Argh. I must have fat-fingered the orders where I enlarged my new colonizer ship and stocked it with light structural units (to be used in constructing my new colony.) Instead of LTSU-2 I apparently ordered LTSU-4, which I don't have. So now my colonizer is sitting in orbit 2, burning fuel, with 15m people on it, and it has to come BACK HOME.

This gets to what is my one big gripe with this game. I should have an alert or warning when I enter a bad order. The interface does help tremendously (compared to when we used to do all this on paper), by guiding us through the order writing process. But I should have had a red flag go up when I tried to add materials to a ship that I didn't have. I would think that in real life, I would have noticed that my structural units were tech-2, not tech-4, and I certainly wouldn't have sent 15m colonists on their merry way without their supplies.

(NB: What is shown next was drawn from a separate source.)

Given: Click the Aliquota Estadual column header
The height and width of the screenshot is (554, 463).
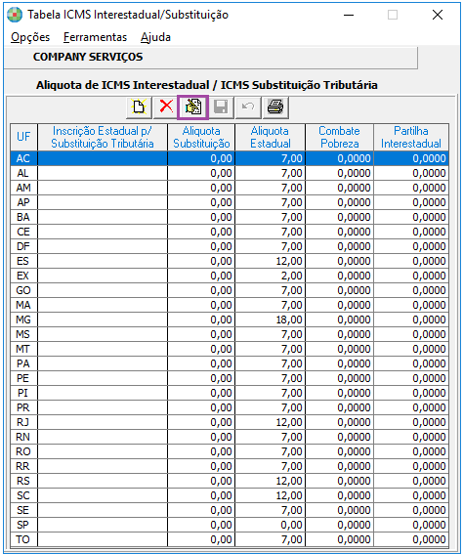Looking at the screenshot, I should [271, 137].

On the other hand, this player-fallibility does have an air of realism about it. Snafus happen all the time in the real world. The handful of other players in this game who have posted here seem to have hit similar snags. And one Legends player (another high-complexity PBM beast) said that even as a veteran, he generally strived for limiting himself to just one bad error per turn. And as a programmer, I can tell you that error-proofing data input can be very difficult and time-consuming.[/quote]

I'm not in this game, but I am going to chime in, anyway.

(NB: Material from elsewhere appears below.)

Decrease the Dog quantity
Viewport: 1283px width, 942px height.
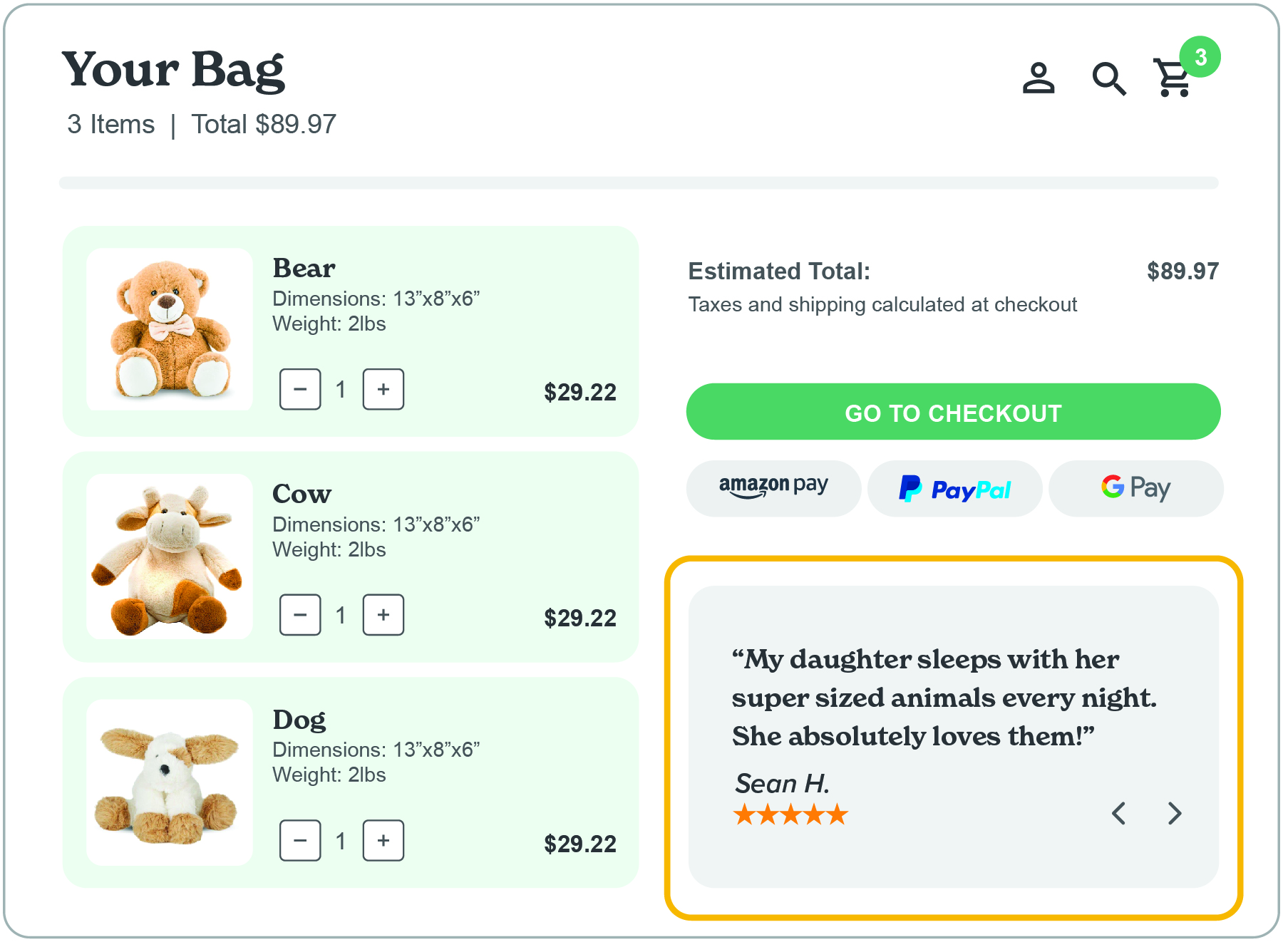click(300, 841)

In Hyborian War, which is still played via the postal service, veteran players still make mistakes. Is it frustrating? Yes, but it hasn't destroyed the game. In fact, reading about errors that players make in games such as these is often a notable point of amusement. The human (player) errors, themselves, while regrettable, also become part of the overall entertainment value that a game provides. Some even rise to become lore within player communities.

That is not to say that errors are good, per se. They can be frustrating. Yet, at the same time, many games playable online have order checkers, even as they don't achieve the same degree of popularity as numerous older PBM games achieved, by comparison.

Eliminating all potential for human error can be a commendable goal, as far as processing player orders goes. Yet, human error is part and parcel of the human element in games. The more of the human element that gets eliminated, it impacts the game, somehow, I'm certain.

Recently, I began experimenting with a game that features the game, itself, offering suggested orders. Some games offer battle simulators, so that you can be certain of the outcome of pending match-ups against opponents in battle. It would be possible to have two electronic chess games that would offer suggested moves, and two players could then compete against one another utilizing those electronic chess games.

At what point, though, does the pursuit of elimination of human error negatively impact a given game? It might vary by game. But, I do think that it is something worth considering.

#2954

I am inclined to agree. Interesting that you should mention playing chess via electronic chess. Back in high school I was on the Chess Team (geek! GEEK!) and played many games with our "first board" (ie: the best player). I almost always lost, but it was always fun and instructive, and slowly my game got better. Once we were talking on the phone and I was sitting in front of my atari game console with the Chess cartridge sitting nearby, so I offered to play him a game by phone (which we did from time to time.) I set the chess program to start playing, and entered his moves, responding to him with the program's moves. Inexorably I beat him, but I had no sense of victory or fun. I admitted it to him immediately upon finishing, and he laughed.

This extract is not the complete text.